What the task asks »
From the line below that contains "Image resolution: width=657" to the line that contains "Click the Topology icon in sidebar", repeat every line exactly, both ends included, and nothing else.

Top of Data extract

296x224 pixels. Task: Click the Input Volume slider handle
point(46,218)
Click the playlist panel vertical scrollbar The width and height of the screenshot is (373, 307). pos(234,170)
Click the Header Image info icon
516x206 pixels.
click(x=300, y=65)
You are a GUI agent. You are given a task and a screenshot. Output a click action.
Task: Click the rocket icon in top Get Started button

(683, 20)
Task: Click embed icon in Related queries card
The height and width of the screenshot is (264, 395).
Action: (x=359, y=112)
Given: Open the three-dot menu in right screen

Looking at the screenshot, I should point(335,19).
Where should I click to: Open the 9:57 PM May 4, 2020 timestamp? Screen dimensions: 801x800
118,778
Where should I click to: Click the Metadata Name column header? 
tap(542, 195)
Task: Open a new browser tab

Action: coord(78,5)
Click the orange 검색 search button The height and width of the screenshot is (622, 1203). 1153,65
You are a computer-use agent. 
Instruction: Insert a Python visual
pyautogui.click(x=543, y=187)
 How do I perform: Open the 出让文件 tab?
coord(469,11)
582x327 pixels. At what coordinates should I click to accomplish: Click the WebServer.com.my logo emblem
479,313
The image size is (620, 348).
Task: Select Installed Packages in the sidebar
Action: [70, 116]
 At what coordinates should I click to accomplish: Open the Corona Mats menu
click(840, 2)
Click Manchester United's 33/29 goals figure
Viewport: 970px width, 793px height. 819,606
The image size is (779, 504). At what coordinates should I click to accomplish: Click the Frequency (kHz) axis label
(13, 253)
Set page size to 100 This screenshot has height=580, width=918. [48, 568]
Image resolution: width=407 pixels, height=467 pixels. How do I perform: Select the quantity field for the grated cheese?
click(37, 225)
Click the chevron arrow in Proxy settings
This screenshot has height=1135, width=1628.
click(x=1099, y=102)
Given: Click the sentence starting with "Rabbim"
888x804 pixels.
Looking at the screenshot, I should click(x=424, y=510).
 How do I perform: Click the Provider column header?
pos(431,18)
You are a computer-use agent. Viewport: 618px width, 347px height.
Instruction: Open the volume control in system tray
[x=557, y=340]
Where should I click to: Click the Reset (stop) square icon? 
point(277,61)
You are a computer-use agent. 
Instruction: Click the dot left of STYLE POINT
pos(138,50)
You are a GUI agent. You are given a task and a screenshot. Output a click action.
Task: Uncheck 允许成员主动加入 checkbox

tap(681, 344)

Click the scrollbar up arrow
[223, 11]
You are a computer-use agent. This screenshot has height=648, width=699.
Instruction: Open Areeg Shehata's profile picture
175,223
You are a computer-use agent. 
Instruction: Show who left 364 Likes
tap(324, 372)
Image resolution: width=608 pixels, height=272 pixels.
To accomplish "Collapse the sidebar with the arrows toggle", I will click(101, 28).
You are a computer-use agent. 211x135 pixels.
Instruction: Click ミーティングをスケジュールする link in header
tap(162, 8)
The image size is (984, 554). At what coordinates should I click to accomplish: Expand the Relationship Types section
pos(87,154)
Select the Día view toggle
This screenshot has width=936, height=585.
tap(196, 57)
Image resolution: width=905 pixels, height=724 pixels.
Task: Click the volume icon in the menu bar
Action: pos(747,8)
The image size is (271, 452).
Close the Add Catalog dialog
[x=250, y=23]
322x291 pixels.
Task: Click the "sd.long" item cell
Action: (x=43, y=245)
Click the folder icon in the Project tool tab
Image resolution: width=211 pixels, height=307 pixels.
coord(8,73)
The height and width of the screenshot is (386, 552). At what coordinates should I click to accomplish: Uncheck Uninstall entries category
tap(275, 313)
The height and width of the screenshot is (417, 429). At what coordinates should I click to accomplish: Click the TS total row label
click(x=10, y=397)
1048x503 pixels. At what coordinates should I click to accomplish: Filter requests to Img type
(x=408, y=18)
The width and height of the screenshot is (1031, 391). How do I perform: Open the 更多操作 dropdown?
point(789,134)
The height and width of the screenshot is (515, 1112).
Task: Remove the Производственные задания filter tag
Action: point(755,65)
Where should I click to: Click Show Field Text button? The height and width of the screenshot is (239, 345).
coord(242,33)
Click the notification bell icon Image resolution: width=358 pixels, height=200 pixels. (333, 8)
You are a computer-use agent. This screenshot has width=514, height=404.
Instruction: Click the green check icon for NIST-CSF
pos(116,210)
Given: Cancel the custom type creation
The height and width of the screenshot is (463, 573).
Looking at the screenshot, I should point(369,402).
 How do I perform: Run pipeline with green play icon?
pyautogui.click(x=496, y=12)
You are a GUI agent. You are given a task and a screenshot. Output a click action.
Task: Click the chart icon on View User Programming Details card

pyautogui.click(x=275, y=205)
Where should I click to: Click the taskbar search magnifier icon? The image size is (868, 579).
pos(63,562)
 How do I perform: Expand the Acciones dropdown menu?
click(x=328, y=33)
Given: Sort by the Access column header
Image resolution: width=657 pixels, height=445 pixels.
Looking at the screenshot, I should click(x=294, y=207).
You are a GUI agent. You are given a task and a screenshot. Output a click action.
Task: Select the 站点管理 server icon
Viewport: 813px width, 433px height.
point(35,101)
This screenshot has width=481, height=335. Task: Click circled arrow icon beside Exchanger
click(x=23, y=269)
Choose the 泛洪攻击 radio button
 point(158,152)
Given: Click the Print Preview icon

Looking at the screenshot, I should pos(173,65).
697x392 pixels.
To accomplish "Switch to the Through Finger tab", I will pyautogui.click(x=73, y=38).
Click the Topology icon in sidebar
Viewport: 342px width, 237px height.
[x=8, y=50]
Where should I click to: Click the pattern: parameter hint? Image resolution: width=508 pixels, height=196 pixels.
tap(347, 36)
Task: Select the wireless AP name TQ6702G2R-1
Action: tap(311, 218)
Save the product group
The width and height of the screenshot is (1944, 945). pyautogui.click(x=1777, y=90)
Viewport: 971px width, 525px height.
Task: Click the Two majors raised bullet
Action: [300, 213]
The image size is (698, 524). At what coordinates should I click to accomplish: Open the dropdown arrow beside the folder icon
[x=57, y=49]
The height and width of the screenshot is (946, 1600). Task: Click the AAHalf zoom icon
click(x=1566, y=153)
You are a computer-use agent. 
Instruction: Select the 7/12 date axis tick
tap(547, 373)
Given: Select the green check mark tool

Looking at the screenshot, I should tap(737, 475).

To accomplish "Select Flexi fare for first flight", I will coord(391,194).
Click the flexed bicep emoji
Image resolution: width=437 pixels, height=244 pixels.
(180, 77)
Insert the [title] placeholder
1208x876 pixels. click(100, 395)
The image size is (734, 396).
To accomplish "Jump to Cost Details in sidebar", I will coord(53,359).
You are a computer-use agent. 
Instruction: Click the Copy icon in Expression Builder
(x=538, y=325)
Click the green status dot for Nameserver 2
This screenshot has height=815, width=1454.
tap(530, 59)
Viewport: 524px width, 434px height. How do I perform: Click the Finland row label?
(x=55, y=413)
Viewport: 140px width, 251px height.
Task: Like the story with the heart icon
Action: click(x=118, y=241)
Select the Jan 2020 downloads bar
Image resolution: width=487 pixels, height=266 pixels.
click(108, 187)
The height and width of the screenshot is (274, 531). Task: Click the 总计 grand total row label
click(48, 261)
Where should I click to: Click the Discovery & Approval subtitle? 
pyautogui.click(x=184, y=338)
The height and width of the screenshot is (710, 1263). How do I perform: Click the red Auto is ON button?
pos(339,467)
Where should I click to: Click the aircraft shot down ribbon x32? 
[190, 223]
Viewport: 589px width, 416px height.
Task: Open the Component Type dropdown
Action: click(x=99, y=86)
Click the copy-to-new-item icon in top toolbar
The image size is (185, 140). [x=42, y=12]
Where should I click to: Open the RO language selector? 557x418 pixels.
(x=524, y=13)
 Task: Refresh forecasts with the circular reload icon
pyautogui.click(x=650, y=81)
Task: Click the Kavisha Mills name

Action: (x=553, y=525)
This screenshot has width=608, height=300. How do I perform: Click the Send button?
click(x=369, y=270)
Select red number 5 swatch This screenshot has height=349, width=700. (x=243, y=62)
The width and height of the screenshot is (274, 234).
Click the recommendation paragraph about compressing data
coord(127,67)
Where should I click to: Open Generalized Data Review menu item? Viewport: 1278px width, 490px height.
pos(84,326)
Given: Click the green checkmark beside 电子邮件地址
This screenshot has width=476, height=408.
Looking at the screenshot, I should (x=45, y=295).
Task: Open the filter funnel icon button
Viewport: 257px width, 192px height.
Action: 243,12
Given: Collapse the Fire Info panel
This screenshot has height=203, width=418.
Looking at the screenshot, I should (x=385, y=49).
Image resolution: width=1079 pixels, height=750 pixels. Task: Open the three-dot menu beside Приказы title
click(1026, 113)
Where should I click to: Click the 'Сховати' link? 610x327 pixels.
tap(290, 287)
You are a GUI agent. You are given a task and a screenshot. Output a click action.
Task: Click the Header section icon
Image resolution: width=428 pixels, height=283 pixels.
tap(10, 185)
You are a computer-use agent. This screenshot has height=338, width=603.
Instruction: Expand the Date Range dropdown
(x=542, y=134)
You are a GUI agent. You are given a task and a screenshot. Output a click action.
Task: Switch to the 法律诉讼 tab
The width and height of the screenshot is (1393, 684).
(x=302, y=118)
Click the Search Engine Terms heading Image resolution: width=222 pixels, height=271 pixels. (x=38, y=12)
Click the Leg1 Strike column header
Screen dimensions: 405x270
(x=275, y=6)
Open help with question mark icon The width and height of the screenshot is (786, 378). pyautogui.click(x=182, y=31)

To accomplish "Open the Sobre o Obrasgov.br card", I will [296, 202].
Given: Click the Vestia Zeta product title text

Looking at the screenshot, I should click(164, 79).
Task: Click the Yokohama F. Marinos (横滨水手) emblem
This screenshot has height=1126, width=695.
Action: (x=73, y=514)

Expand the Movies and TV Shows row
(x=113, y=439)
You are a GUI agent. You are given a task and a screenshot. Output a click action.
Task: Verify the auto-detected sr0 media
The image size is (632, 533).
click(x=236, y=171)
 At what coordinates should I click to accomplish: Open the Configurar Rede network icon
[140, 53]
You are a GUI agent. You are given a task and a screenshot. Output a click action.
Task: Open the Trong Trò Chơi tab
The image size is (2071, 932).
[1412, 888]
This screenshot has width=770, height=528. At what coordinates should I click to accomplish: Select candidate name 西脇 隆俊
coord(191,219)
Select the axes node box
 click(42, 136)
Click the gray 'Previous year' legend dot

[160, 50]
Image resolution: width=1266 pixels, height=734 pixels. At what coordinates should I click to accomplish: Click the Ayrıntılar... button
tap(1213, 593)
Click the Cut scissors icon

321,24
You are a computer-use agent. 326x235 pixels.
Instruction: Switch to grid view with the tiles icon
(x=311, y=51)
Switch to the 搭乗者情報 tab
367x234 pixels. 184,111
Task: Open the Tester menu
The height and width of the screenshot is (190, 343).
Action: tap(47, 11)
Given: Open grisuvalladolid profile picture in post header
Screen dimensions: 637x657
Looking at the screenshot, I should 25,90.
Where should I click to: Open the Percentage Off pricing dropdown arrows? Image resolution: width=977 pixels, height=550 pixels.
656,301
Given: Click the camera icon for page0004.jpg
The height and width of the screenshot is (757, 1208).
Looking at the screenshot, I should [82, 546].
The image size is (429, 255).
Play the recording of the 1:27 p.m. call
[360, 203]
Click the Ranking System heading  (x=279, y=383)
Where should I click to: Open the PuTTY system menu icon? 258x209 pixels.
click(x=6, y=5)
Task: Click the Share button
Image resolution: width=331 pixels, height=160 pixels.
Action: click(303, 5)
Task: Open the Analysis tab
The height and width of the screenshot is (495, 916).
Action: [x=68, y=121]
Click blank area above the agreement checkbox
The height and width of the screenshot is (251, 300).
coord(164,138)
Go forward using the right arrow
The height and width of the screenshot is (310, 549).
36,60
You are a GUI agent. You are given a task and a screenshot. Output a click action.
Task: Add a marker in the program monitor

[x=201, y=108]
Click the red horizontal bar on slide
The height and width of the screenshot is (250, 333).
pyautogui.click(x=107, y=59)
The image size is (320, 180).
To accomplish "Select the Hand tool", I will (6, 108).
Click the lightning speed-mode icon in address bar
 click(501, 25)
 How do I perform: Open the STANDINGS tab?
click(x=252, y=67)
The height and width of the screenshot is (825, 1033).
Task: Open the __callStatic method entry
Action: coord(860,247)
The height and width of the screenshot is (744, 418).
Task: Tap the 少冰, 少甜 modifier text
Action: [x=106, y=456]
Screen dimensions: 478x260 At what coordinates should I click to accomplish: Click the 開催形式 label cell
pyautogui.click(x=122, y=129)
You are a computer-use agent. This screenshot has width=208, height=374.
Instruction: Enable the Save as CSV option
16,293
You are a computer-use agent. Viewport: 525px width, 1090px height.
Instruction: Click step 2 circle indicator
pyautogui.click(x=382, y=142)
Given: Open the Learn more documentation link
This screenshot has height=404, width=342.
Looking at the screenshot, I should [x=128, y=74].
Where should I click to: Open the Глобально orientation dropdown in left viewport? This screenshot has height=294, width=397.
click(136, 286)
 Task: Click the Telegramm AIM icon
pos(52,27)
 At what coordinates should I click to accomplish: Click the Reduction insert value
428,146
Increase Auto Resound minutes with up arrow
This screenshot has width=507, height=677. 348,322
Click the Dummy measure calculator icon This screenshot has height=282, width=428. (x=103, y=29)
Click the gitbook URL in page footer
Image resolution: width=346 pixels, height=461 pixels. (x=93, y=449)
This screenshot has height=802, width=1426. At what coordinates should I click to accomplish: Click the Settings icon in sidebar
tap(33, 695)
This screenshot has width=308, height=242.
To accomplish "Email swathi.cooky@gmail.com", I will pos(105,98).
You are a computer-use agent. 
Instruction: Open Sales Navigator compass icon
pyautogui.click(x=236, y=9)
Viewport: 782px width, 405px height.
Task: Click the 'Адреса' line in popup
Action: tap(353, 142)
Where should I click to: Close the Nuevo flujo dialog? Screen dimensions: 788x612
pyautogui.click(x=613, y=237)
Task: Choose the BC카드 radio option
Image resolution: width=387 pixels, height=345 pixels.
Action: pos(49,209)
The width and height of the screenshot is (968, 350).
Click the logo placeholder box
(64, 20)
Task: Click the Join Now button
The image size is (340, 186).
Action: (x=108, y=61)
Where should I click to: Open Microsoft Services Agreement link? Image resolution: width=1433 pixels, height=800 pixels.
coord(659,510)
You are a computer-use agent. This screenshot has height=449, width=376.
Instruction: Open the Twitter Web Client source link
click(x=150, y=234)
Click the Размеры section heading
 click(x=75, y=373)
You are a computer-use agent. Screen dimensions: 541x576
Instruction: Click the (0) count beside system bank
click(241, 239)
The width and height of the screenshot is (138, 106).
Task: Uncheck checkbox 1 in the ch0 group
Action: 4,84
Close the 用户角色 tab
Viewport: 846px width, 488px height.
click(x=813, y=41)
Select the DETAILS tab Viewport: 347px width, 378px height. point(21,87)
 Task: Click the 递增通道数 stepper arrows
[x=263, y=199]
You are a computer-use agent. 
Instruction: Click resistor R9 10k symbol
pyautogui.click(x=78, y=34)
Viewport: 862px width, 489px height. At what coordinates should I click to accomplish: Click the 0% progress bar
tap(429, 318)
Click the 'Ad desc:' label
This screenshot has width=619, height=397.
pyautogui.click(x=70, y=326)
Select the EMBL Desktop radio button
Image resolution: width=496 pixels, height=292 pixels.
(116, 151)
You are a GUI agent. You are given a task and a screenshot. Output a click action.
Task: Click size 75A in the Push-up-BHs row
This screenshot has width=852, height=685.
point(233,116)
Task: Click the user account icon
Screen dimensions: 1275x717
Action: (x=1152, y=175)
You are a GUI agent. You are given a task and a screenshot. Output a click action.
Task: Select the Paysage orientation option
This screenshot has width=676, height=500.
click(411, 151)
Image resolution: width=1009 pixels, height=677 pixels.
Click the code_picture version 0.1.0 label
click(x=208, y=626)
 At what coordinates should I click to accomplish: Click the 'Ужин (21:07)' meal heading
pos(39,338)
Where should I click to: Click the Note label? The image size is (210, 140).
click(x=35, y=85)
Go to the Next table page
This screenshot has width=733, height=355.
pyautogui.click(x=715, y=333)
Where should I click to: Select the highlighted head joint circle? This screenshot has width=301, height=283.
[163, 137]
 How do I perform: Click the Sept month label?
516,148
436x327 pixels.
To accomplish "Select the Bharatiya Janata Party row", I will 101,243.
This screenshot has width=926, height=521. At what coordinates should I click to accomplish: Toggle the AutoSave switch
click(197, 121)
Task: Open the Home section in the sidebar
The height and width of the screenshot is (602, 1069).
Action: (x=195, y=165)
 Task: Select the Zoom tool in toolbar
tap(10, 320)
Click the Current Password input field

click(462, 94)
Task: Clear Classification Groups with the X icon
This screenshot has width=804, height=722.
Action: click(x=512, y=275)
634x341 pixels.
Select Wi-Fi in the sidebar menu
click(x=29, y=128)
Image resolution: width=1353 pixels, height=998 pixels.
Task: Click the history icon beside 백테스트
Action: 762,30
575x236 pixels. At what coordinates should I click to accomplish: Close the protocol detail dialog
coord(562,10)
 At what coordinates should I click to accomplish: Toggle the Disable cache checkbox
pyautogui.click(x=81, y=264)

Bottom of Data extract

Finished task »
Image resolution: width=657 pixels, height=445 pixels.
Looking at the screenshot, I should click(x=294, y=207).
You are a GUI agent. You are given a task and a screenshot. Output a click action.
Task: Select the 站点管理 server icon
Viewport: 813px width, 433px height.
point(35,101)
This screenshot has width=481, height=335. Task: Click circled arrow icon beside Exchanger
click(x=23, y=269)
Choose the 泛洪攻击 radio button
 point(158,152)
Given: Click the Print Preview icon

Looking at the screenshot, I should pos(173,65).
697x392 pixels.
To accomplish "Switch to the Through Finger tab", I will pyautogui.click(x=73, y=38).
Click the Topology icon in sidebar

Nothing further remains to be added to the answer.